Gary Moore calls out Alecia Webb-Edgington for missing vote on budget to raise money

04/02/2012 12:27 PM

Republican congressional candidate Gary Moore’s campaign accused rival Alecia Webb-Edgington of abandoning her responsibilities as a state lawmaker “to pursue her own political ambitions” by missing key votes last week to raise money.

Webb-Edgington, a Fort Wright Republican who is in her second term as a state representative, wasn’t present Friday at 7:49 p.m. when the House gave final approval to the $19 billion state spending bill by a 81-7 vote and missed all day Thursday in which 11 measures went through the House.

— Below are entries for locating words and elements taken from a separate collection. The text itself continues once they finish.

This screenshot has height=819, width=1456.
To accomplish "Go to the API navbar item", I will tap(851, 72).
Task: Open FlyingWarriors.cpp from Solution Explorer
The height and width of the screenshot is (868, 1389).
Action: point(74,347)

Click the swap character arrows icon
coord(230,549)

The campaign for Moore, who is the Boone County judge-executive, issued a statement Monday saying Webb-Edgington was more concerned with raising last-minute funds before the federal March 31 campaign finance deadline. The statement said Webb-Edgington traveled to Washington, D.C., on Thursday for campaign related meetings and attended a campaign fundraiser in Shelbyville on Friday night.

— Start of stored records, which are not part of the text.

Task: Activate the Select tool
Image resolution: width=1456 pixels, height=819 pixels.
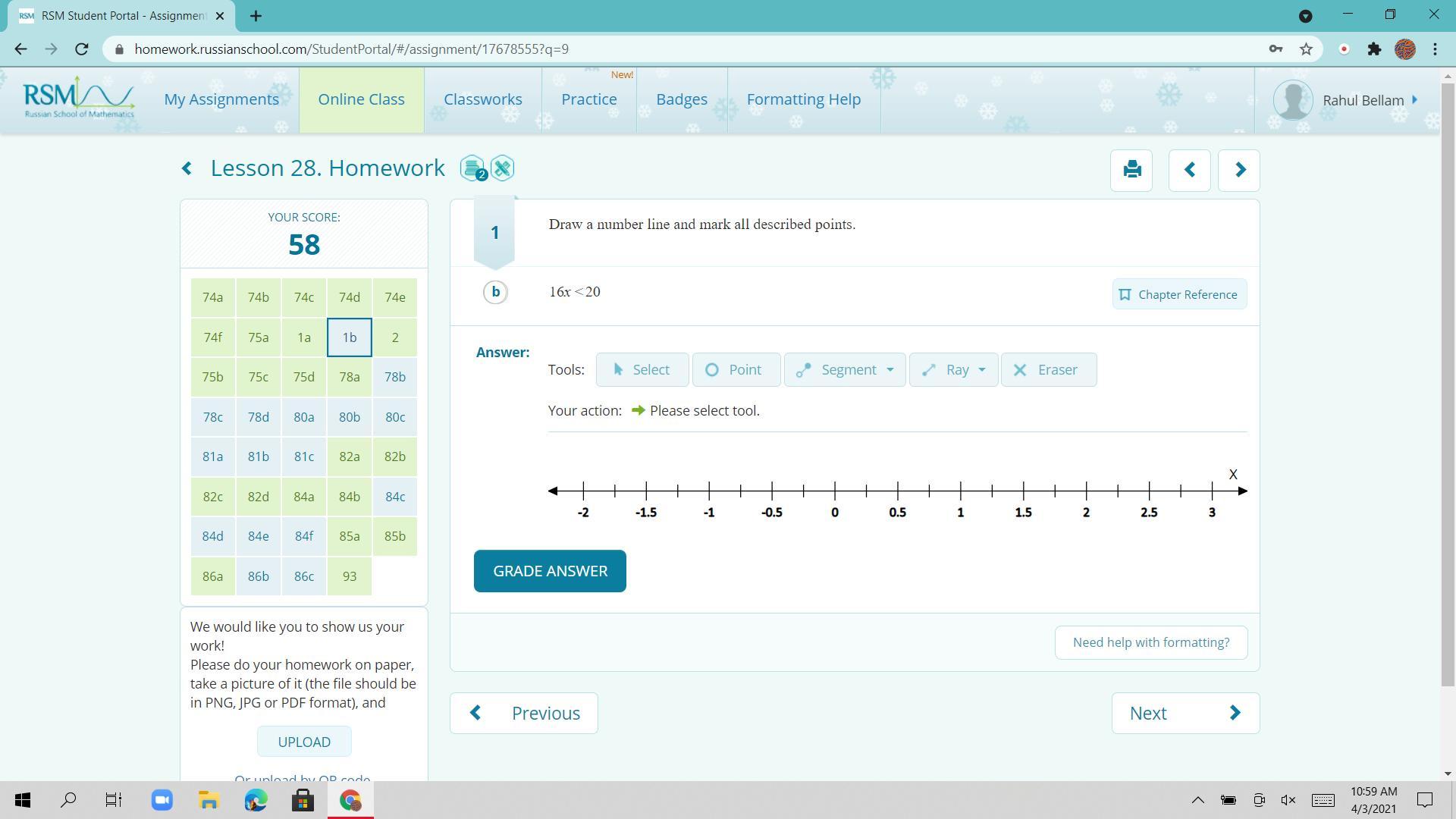Action: click(642, 370)
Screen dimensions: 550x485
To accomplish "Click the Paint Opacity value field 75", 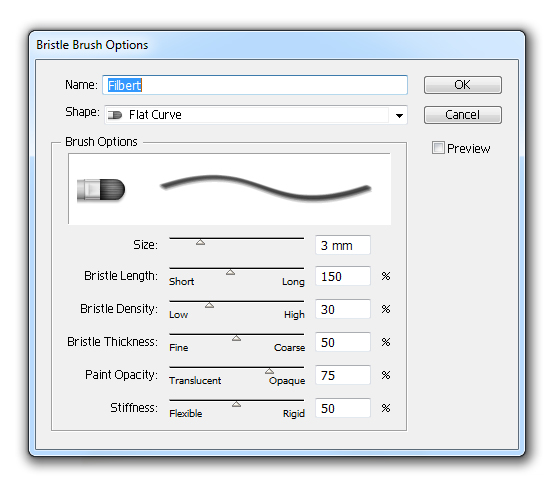I will click(x=343, y=375).
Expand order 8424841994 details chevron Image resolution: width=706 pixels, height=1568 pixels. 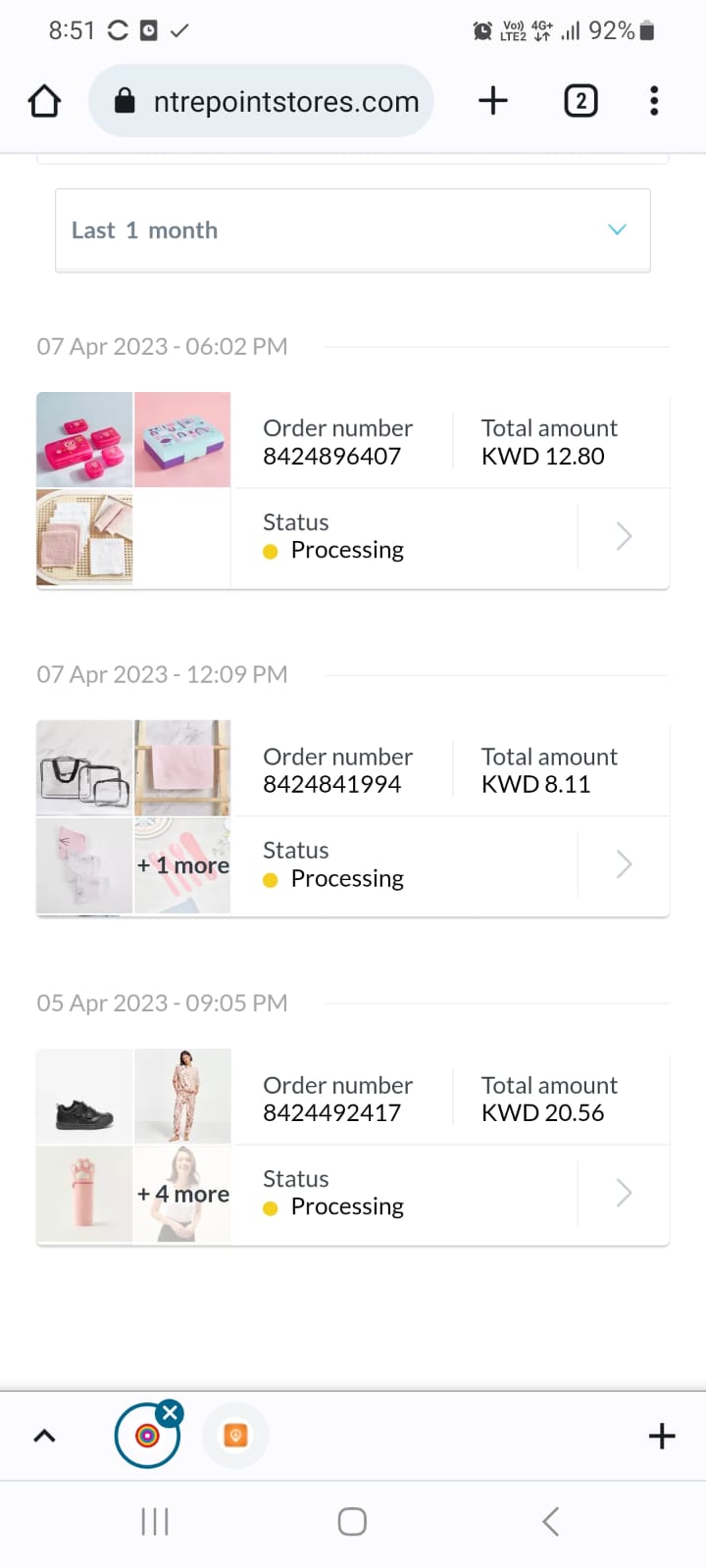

“It’s unfortunate that Rep. Webb-Edgington found it more pertinent to campaign in Washington D.C. and in Shelbyville raising money, rather than to do the job the people elected her to do in Frankfort,” Moore’s statement said. “Rep. Webb-Edgington not only missed critical votes during one of the most crucial times in the Kentucky legislative session but most importantly she missed voicing the concerns and interests for her constituents.”

Rick VanMeter, the campaign manager for Webb-Edgington, did not dispute Moore’s account of Webb-Edgington’s whereabouts.

But he said Webb-Edgington cast her votes on the legislation she missed on Thursday when she returned to Frankfort on Friday and plans to register a vote in opposition to the budget when the General Assembly reconvenes April 12.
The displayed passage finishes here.